* Tarefa *
Segundo o texto sobre autismo, quanto os especialistas estimam hoje que os fatores genéticos contribuem para o distúrbio?

* Texto-fonte *
##############################

Bebês que, ao mamar são incapazes de fixar o
olhar nos olhos da mãe, podem sofrer de um dos distúrbios atualmente
classificados como autismo. Em sua definição mais ampla essa condição
afeta uma em cada 150 crianças. Descrito pela primeira vez em 1943, o
autismo é marcado pela dificuldade de comunicação, de estabelecer
interações sociais e por comportamentos monótonos e repetitivos.
Dentro do espectro de condições consideradas como autismo, apenas uma
minoria dos portadores apresenta comprometimento intelectual grave. Em
compensação, outros são dotados da capacidade de elevar ao quadrado
números de nove algarismos mais depressa do que o computador, decorar
mapas de cidades onde nunca estiveram, tocar ao piano sem errar uma nota
sinfonias que acabaram de ouvir.
Até os anos 1980, autismo era considerado distúrbio adquirido por
influência do ambiente. Alguns mais radicais chegavam a atribuir sua
gênese aos suspeitos de sempre: os pais.
Hoje, os especialistas consideram que a contribuição dos fatores
genéticos esteja ao redor de 90%, sobrando para o ambiente apenas 10% da
responsabilidade. Autismo é o distúrbio de neurodesenvolvimento em que a
herança genética desempenha papel mais importante. Ainda assim, vale
lembrar que não está ao alcance da biologia condicionar o destino final,
porque o ambiente modifica a expressão dos genes, e deficiências do
desenvolvimento podem ser contornadas ou corrigidas com o aprendizado.

##############################

* Seção de dados *
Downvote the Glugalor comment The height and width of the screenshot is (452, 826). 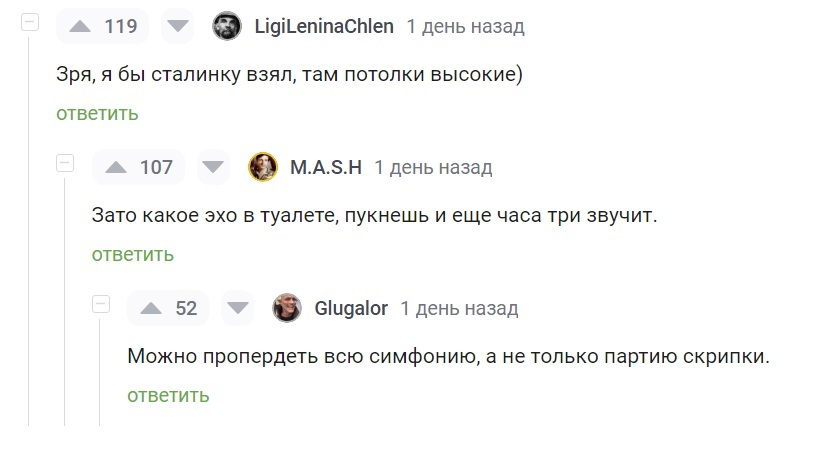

##############################

* Solução do exercício *
Cerca de 90%.